Step1: Recall Intermediate - Value Theorem

If \(y = f(x)\) is continuous on a closed interval \([a,b]\), and \(k\) is a number between \(f(a)\) and \(f(b)\), then there exists at least one number \(c\) in the interval \((a,b)\) such that \(f(c)=k\). The function \(f(x)=x^{3}-4x + 6\) is a polynomial, so it is continuous everywhere.

Step2: Analyze part (a)

We know \(f(-3)=-9\) and \(f(-2)=6\). Since \(-9<\pi<6\), by the Intermediate - Value Theorem, there exists a \(c\in(-3,-2)\) such that \(f(c)=\pi\).

Step3: Analyze part (b)

We know \(f(-3)=-9\) and \(f(-2)=6\). Also, \(-9<-\sqrt{3}<6\).

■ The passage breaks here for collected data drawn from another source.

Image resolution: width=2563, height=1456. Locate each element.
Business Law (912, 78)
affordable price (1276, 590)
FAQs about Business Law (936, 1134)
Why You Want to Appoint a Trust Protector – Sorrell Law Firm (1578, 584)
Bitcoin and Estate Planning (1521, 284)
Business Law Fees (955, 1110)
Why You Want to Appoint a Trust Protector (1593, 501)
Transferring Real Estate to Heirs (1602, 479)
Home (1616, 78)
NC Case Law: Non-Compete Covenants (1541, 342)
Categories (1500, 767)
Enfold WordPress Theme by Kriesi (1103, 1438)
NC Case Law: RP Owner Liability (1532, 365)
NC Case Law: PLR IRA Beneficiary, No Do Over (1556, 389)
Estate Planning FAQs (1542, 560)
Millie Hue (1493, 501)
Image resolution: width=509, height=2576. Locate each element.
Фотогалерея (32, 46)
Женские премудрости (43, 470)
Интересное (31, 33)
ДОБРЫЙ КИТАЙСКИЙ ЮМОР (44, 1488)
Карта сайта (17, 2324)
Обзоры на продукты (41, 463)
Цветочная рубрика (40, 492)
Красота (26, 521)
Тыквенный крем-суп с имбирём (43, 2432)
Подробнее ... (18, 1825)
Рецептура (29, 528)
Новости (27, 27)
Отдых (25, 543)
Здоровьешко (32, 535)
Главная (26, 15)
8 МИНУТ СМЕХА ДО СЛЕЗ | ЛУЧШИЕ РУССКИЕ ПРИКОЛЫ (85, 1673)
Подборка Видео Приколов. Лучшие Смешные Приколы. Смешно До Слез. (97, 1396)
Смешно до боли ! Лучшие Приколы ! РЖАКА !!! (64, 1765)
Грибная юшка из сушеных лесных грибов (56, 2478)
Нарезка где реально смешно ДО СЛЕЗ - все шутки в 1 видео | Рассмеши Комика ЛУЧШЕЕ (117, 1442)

Since \(-\sqrt{3}\approx - 1.732\), and \(f(x)\) is continuous on \([-3,-2]\), by the Intermediate - Value Theorem, there exists a \(c\in(-3,-2)\) such that \(f(c)=-\sqrt{3}\).

Answer:

For the first question (a): Yes, because \(f(-3)<\pi<f(-2)\)
For the second question (b): B. Yes, because \(f(-3)<-\sqrt{3}<f(-2)\)